The performance in mature countries versus emerging countries is still quite varied by regions and countries. The mature market, such as the U.S., continues to recover. According to Karl Erik Traberg, Head of Corporate Communications and Business Development of Milestone Systems, even though the US market performed a little weak in the first half, both consumer and government spending in the U.S. is doing well in the second half of 2014. We can expect to see how it will drive higher growth in the economy and the physical security industry into 2015. South America, on the contrary, is cited by many companies for its strong demand, such as Bosch and Assa Abloy. “The sales trends for the private residential market and in South America were strong. High-security products, electromechanical products, security doors, and traditional lock products showed good growth. However, the growth was slightly negative in Canada and Mexico,” stated in Assa Abloy's half-year review of 2014.
Europe is more uncertain since the region has been weaker than expected in the second and third quarter of 2014. Overall, the European economic situation will be more stabilized. “The markets in Finland, Britain, Africa, and Eastern Europe showed strong growth. Scandinavia, Germany, and Benelux showed good growth. Sales were stable in Iberia and France but the trend was negative in Italy and Israel,” Assa Abloy's report also said.
IDIS also confirmed the recovering economy in the U.K. Brian Song, MD of IDIS Europe said, “If we take the U.K., for instance, there is an incredibly large legacy analog installed base. The recession impacted many upgrade projects and the improved economy is now enabling customers to reignite and in most cases extend those projects. So taking IP together with HD, we're seeing continued demand as end users continue to struggle with the poor performance and inefficiencies of analog. So for IDIS, we are seeing the adoption of IP increasing through retrofit projects as well as new infrastructure investment.” With the stabilized economy, Europe can be ready to enjoy the demand from new geographic territories and lifestyle. Bernhard Sommer, CEO of SimonsVoss Technologies said, “The security requirements of businesses, organizations, and private persons is increasing considerably. Borders are shifting and are opening up, for Europe in particular; this results in an entirely new security situation. People are more mobile, more flexible, and make use of mobile communication everywhere. This changes lifestyle and usage habits, also in the area of security. Mobility and security are melting together.”
Russia is a problem area in this region due to the current problems with Ukraine. “Parts of Eastern Europe continued to be negatively impacted by the ongoing political turbulence in the region,” also observed by Axis' half year report.
Emerging Regions in MEA and APAC
The Middle East continues to show strong growth and increasing demand toward IP video surveillance and access control systems. The region remains the most important for growth momentum of multinationals, pointed out by almost every single company in a&s interviews. Although some areas in the Middle East region are experiencing political upheaval and economic instability, the oil exporting countries, especially GCC countries, will continue to impress the industry with the largest projects and most tech-savvy installations. Africa is also a region that couldn't be ignored by its growth force. Bosch especially pointed out South Africa for a positive market trend.

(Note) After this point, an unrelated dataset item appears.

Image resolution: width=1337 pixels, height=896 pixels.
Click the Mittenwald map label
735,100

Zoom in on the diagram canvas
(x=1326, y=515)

Asia, on the other side, has been performing as expected in 2014, and growth is set for 2015. Southern Asia, especially ASEAN countries, recovered somewhat after a weak first quarter of 2014 while Northern Asia showed stable growth, such as China and South Korea. “The markets in Australia, Southeast Asia, and South Korea showed strong growth. China showed a good sales trend in traditional lock products, while fire and security doors grew strongly. New Zealand showed good growth,” Assa Abloy provided a good explanation here.